# converted a mantis tiller to electric



## onesojourner (May 6, 2008)

I have had 2 mantis tillers given to me over the years. I got one running enough to till the garden once. Then it died and the giver wanted it back. The second I could never get going. I had an old and worn craftsman miter saw that wouldn't cut straight any more and the handle was broken.... sooo.... I built my first E(v)T?

here is the washer thing that held the blade on the saw motor. It happened to be the perfect size for the tiller adapter.









I welded the saw washer to the tiller adapter and it fit perfectly on the saw.









saw motor test fit on the the tiller









mounting plate made and mounted


















Issues:
there are only 3 small bolts mounting the motor the the mounting plate.

one of the 4 corners of the mount on the tiller broke. There are only 3 small bolts hoding the motor on now 

I have no idea how long this motor will last in this kind of use.

the tiller goes backwards now. There may be a way to swap some wires to get the motor to move backwards but I wouldn't even know where to start with that.


----------



## Woodsmith (Jun 5, 2008)

Good job, I like a bit of 'make do and mend'.

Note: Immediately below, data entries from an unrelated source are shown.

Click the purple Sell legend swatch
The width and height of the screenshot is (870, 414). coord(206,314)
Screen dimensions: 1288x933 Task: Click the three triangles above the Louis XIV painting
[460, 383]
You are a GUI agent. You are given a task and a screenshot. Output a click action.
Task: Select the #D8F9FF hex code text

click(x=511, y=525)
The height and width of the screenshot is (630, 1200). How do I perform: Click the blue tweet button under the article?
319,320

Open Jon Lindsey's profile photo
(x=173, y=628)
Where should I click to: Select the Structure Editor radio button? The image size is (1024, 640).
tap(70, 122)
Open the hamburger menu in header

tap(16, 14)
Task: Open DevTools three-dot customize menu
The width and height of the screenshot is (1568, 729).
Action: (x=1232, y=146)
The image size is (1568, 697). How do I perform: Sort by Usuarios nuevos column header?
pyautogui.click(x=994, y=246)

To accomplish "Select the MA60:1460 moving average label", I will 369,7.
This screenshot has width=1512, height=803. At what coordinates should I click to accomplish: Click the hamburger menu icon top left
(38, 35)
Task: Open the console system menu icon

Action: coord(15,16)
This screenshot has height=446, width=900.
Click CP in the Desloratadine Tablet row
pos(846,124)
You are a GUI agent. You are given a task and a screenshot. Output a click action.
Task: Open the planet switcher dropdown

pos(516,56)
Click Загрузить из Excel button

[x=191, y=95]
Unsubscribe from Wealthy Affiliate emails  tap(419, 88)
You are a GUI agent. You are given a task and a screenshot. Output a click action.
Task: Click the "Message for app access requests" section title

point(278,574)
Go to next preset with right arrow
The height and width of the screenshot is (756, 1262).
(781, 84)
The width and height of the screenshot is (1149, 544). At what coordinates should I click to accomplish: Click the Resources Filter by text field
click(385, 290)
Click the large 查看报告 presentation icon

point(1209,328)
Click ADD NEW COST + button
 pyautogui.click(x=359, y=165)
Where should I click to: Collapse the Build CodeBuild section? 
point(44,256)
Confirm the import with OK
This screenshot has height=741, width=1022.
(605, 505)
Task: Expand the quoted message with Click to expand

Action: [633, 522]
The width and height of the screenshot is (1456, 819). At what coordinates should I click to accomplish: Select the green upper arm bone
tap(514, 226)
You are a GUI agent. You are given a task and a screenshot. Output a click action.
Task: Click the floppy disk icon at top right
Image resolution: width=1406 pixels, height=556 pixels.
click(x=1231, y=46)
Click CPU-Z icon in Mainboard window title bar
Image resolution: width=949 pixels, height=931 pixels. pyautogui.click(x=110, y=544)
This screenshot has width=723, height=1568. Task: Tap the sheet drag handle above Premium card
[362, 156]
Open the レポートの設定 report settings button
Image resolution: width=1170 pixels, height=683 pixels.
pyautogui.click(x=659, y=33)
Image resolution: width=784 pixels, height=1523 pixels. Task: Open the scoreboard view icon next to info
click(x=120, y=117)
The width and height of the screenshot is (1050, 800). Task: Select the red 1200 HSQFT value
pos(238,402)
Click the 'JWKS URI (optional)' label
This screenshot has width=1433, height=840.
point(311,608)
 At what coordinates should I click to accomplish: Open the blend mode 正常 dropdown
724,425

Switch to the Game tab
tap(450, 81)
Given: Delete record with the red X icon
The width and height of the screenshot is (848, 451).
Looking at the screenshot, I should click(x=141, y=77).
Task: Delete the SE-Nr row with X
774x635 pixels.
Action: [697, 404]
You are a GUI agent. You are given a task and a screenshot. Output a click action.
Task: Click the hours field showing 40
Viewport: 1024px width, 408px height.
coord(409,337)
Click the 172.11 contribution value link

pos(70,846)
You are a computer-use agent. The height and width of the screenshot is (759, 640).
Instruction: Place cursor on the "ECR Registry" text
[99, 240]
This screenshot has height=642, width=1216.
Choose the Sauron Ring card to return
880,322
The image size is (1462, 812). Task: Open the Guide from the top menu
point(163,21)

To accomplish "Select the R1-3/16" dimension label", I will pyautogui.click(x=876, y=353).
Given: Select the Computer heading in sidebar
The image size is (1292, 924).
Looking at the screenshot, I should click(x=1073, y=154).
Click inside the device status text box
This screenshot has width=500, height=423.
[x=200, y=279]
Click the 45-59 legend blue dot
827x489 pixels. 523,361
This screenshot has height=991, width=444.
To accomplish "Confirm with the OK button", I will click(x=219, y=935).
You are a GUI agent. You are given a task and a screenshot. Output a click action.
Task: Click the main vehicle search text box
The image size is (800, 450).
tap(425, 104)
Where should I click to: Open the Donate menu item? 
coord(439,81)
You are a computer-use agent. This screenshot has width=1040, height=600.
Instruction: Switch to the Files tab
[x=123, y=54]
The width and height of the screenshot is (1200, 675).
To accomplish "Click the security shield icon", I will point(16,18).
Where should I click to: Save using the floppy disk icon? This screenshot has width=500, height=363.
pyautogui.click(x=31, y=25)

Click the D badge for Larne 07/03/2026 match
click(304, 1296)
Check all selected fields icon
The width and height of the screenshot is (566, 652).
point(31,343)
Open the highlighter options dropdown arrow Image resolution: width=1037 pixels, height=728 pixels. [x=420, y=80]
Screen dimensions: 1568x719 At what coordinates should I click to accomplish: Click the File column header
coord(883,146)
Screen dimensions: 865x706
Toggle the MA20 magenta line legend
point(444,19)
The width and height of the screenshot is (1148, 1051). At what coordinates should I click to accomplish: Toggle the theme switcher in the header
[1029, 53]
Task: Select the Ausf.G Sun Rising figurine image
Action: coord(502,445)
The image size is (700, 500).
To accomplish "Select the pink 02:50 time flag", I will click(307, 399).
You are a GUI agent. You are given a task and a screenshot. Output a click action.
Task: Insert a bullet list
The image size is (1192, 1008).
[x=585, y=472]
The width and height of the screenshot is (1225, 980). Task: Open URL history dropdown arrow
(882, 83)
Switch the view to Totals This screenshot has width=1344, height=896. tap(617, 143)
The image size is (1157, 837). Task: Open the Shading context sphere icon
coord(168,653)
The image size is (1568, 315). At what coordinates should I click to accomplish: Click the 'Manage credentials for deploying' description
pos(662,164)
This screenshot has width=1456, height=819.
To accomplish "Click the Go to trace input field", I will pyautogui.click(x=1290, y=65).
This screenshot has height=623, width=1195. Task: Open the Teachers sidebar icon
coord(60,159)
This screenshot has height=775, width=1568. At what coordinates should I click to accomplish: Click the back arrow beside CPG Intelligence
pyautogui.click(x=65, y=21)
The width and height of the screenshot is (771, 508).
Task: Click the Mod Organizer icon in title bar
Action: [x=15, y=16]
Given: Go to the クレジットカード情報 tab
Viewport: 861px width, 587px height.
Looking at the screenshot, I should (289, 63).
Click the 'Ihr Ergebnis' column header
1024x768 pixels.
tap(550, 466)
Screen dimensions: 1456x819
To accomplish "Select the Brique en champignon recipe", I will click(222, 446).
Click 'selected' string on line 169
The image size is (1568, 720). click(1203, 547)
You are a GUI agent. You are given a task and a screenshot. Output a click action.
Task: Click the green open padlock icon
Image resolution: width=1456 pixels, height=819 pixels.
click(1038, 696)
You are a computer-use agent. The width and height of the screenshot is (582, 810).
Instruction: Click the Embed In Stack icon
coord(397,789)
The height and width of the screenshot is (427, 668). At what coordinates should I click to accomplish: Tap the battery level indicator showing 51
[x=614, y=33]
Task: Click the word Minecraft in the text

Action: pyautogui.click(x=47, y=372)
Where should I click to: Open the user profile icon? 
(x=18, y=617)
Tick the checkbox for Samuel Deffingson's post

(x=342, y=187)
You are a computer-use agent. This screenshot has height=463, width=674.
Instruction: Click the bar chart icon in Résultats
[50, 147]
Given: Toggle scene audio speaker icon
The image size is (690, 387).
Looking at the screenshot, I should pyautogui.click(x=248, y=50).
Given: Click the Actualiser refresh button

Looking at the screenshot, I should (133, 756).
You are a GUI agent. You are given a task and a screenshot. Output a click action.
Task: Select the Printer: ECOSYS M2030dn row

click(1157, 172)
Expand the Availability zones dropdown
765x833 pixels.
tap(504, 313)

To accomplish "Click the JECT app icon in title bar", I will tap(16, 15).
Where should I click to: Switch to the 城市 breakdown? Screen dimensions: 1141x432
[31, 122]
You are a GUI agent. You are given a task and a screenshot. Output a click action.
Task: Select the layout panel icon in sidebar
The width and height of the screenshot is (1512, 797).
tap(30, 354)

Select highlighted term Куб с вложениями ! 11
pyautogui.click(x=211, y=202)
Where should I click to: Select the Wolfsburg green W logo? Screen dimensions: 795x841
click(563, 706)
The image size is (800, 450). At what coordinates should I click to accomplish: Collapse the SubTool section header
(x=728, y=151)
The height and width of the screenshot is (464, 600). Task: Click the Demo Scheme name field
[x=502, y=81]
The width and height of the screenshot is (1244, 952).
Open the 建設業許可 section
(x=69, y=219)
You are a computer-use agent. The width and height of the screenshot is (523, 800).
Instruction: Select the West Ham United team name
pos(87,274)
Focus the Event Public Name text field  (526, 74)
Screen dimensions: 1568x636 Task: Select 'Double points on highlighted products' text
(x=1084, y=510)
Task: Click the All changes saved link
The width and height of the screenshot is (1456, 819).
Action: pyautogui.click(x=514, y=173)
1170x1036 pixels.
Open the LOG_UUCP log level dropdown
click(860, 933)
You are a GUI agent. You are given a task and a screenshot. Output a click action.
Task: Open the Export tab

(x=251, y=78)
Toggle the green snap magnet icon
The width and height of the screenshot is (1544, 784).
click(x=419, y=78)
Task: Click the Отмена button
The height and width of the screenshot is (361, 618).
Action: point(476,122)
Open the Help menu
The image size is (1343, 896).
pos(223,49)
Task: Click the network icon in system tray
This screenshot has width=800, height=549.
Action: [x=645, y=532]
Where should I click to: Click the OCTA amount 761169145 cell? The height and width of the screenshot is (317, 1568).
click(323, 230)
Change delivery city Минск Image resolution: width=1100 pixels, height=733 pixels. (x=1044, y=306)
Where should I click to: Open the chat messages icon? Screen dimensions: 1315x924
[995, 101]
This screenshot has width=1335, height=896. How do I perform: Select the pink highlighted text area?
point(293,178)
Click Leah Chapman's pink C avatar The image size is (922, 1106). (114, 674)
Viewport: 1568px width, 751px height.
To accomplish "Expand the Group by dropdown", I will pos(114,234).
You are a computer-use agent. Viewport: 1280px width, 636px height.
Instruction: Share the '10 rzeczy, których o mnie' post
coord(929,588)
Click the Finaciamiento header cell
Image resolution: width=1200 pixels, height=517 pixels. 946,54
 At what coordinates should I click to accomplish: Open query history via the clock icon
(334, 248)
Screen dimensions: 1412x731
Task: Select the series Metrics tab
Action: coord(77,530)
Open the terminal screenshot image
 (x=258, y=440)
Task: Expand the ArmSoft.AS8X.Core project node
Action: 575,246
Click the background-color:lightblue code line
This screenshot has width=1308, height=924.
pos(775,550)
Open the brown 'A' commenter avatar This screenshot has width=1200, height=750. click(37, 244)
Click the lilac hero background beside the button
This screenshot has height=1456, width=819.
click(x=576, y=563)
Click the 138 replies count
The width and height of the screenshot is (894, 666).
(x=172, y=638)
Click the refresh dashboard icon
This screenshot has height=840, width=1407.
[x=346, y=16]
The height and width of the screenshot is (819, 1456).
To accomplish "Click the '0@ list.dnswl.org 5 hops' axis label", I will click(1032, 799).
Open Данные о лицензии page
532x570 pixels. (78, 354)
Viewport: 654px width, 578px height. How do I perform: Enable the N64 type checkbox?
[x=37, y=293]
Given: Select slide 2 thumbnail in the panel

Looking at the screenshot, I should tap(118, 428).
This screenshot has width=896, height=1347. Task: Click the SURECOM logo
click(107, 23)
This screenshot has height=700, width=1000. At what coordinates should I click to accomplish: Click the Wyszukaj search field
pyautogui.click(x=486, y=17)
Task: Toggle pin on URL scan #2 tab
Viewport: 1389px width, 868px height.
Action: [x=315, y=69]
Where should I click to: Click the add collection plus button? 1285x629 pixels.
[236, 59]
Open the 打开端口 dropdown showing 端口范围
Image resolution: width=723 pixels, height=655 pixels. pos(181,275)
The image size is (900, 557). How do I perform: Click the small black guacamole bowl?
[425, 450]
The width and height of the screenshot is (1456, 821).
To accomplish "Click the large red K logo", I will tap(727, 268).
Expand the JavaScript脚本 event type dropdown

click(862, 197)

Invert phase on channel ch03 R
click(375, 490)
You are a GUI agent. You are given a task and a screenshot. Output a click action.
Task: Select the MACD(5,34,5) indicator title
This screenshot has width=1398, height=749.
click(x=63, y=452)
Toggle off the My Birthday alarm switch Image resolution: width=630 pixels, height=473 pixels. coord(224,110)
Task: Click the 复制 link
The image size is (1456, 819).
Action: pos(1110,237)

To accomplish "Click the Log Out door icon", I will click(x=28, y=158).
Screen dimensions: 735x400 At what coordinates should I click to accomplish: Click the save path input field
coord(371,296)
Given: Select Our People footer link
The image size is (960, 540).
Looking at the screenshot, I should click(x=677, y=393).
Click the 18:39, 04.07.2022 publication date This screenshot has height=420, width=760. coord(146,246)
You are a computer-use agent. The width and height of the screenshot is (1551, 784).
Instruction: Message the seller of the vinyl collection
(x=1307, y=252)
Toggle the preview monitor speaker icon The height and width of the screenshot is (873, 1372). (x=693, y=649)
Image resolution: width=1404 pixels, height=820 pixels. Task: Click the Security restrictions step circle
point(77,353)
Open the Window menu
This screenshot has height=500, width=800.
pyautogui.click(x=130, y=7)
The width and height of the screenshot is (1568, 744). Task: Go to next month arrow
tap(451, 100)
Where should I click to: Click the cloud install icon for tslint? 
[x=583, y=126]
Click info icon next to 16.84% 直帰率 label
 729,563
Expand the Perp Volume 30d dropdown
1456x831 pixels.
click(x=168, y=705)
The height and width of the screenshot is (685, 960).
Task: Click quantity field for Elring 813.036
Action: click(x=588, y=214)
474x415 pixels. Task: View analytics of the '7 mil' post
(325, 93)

Rather then trying to revese the motor can you not just unbolt the handles and fit them on the front of the tiller so the tiller frame is reversed?


----------



## onesojourner (May 6, 2008)

I'm not sure. I would need to change the guard to so I don't fling rocks at myself.


----------



## zeroemission (Sep 14, 2010)

not exactly the first thing that comes to mind when i think EV conversion, but if you need a roto-tiller, go electric! WTG!


----------



## Woodsmith (Jun 5, 2008)

onesojourner said:


> I'm not sure. I would need to change the guard to so I don't fling rocks at myself.


That doesn't look too difficult to do either.

The conversion itself looks fine so far though, so I shouldn't think it would be too complicated for you.


----------



## diydude (Oct 7, 2010)

pretty cool what gave you the idea to do that.....


----------